Intensive Care
Planning
Patient under sedation
(click to enlarge)
The Algorithm
The first step was to develop a simple set of rules for managing sedation. In the process of developing the rules, the team improved their understanding of sedation management dynamics. Current sedation-agitation scoring systems place sedation and agitation at the opposite ends of a continuum, but the researchers realised that patients can show signs of agitation and sedation simultaneously. Instead of a continuum, they developed the concept of managing agitation and sedation independently, and incorporated it into their rules.
The completed set of rules was developed into a mathematical algorithm based on the principle that a patient’s sedation needs can be predicted by their recent medication history. The algorithm also had to provide for nursing intervention via boluses (small volumes of drug, rapidly delivered), and a gradual decrease in the background infusion rate (to wean patients off sedation).
The result is an algorithm that calculates the infusion rate as two-thirds of the average of the patient’s total infusion administered over the previous four hours. Nurses can intervene by adding boluses which are included in the sum.

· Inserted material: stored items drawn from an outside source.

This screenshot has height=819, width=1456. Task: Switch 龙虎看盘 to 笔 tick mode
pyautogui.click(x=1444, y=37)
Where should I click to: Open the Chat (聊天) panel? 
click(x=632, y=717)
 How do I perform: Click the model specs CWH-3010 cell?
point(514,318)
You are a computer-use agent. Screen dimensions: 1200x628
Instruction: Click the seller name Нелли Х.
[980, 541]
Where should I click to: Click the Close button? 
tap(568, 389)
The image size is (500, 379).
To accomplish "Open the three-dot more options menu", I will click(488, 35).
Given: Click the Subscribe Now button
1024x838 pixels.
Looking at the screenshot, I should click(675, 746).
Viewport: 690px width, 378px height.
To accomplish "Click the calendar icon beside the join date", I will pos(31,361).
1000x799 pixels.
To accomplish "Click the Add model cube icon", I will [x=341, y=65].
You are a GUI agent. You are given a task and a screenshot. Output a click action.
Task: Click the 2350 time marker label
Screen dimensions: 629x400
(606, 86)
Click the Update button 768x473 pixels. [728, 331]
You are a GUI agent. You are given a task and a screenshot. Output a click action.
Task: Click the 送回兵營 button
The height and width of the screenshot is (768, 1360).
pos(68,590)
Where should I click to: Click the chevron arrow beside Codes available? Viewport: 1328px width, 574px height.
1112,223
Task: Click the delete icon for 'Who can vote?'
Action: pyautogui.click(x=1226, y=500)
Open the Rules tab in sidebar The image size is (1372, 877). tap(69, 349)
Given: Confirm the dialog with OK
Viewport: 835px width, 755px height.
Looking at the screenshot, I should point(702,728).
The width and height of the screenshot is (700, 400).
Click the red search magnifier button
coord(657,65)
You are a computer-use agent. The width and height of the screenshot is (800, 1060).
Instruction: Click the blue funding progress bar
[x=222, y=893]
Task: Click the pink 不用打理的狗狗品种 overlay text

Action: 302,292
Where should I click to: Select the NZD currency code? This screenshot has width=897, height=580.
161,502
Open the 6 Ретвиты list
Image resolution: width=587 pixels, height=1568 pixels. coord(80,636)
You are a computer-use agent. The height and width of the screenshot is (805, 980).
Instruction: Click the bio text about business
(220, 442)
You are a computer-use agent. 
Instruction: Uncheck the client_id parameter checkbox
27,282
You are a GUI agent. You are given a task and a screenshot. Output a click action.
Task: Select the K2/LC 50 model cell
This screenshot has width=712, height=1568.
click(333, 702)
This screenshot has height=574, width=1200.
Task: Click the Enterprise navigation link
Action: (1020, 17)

The reduction factor of two-thirds allows the background infusion rate to drop away when there is no agitation and so no boluses; but for as long as agitation continues, a background infusion is maintained.
Paper trial
The innovation was first tested by plotting the algorithm as a paper chart which nursing staff implemented using manual calculations. This low-risk trial of the new sedation management protocol cost next to nothing.
Patients were given a background infusion of the painkiller morphine (1.0mg/ml) mixed with the tranquiliser midazolam (0.5mg/ml). Nurses gave an additional dose in the form of a bolus if the patient became agitated (typically 0.5 – 2.0ml depending on the patient’s age and weight). Every four hours nurses summed the total volume of drugs infused to manage the patient and, using the algorithm, calculated a new rate of infusion.
The paper trial confirmed the potential benefits of the new protocol for both patients and staff. Feedback refined the algorithm and background infusion rates were recalculated hourly for greater precision.
Mr Dove, overseer of the design of the Infuse-Rite, stresses the importance of this initial testing and the patience of the ICU nurses which allowed the team to optimise the design.